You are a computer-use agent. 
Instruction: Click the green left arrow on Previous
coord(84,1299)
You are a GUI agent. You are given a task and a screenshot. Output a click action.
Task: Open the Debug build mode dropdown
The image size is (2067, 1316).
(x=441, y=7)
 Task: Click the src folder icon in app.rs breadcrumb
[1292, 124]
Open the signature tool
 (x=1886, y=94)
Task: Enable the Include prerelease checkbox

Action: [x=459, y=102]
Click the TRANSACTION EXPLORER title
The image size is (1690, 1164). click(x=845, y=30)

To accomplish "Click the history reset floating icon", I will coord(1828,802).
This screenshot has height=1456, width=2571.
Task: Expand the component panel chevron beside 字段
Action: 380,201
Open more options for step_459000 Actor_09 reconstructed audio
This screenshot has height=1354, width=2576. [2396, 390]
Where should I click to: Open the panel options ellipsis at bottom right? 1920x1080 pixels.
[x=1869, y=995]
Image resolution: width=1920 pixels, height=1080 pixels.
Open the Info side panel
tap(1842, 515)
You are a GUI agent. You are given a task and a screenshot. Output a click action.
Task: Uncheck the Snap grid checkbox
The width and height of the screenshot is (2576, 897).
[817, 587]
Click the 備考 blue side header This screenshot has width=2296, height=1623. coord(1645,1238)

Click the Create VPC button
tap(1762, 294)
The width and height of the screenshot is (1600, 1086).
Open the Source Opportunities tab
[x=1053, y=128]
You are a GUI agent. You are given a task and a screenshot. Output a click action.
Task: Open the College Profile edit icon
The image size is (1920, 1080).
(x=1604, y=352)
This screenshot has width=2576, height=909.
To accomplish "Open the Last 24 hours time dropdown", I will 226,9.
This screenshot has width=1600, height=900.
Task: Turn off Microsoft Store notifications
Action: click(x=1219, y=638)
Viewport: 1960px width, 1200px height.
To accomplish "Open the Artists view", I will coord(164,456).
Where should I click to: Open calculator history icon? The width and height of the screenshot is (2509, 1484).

□ □ □

→ Aim of the task
Restate the records exactly. Leave nothing out.

→ Written solution
You are a computer-use agent. 
Instruction: Click the green left arrow on Previous
coord(84,1299)
You are a GUI agent. You are given a task and a screenshot. Output a click action.
Task: Open the Debug build mode dropdown
The image size is (2067, 1316).
(x=441, y=7)
 Task: Click the src folder icon in app.rs breadcrumb
[1292, 124]
Open the signature tool
 (x=1886, y=94)
Task: Enable the Include prerelease checkbox

Action: [x=459, y=102]
Click the TRANSACTION EXPLORER title
The image size is (1690, 1164). click(x=845, y=30)

To accomplish "Click the history reset floating icon", I will coord(1828,802).
This screenshot has height=1456, width=2571.
Task: Expand the component panel chevron beside 字段
Action: 380,201
Open more options for step_459000 Actor_09 reconstructed audio
This screenshot has height=1354, width=2576. [2396, 390]
Where should I click to: Open the panel options ellipsis at bottom right? 1920x1080 pixels.
[x=1869, y=995]
Image resolution: width=1920 pixels, height=1080 pixels.
Open the Info side panel
tap(1842, 515)
You are a GUI agent. You are given a task and a screenshot. Output a click action.
Task: Uncheck the Snap grid checkbox
The width and height of the screenshot is (2576, 897).
[817, 587]
Click the 備考 blue side header This screenshot has width=2296, height=1623. coord(1645,1238)

Click the Create VPC button
tap(1762, 294)
The width and height of the screenshot is (1600, 1086).
Open the Source Opportunities tab
[x=1053, y=128]
You are a GUI agent. You are given a task and a screenshot. Output a click action.
Task: Open the College Profile edit icon
The image size is (1920, 1080).
(x=1604, y=352)
This screenshot has width=2576, height=909.
To accomplish "Open the Last 24 hours time dropdown", I will 226,9.
This screenshot has width=1600, height=900.
Task: Turn off Microsoft Store notifications
Action: click(x=1219, y=638)
Viewport: 1960px width, 1200px height.
To accomplish "Open the Artists view", I will coord(164,456).
Where should I click to: Open calculator history icon? The width and height of the screenshot is (2509, 1484).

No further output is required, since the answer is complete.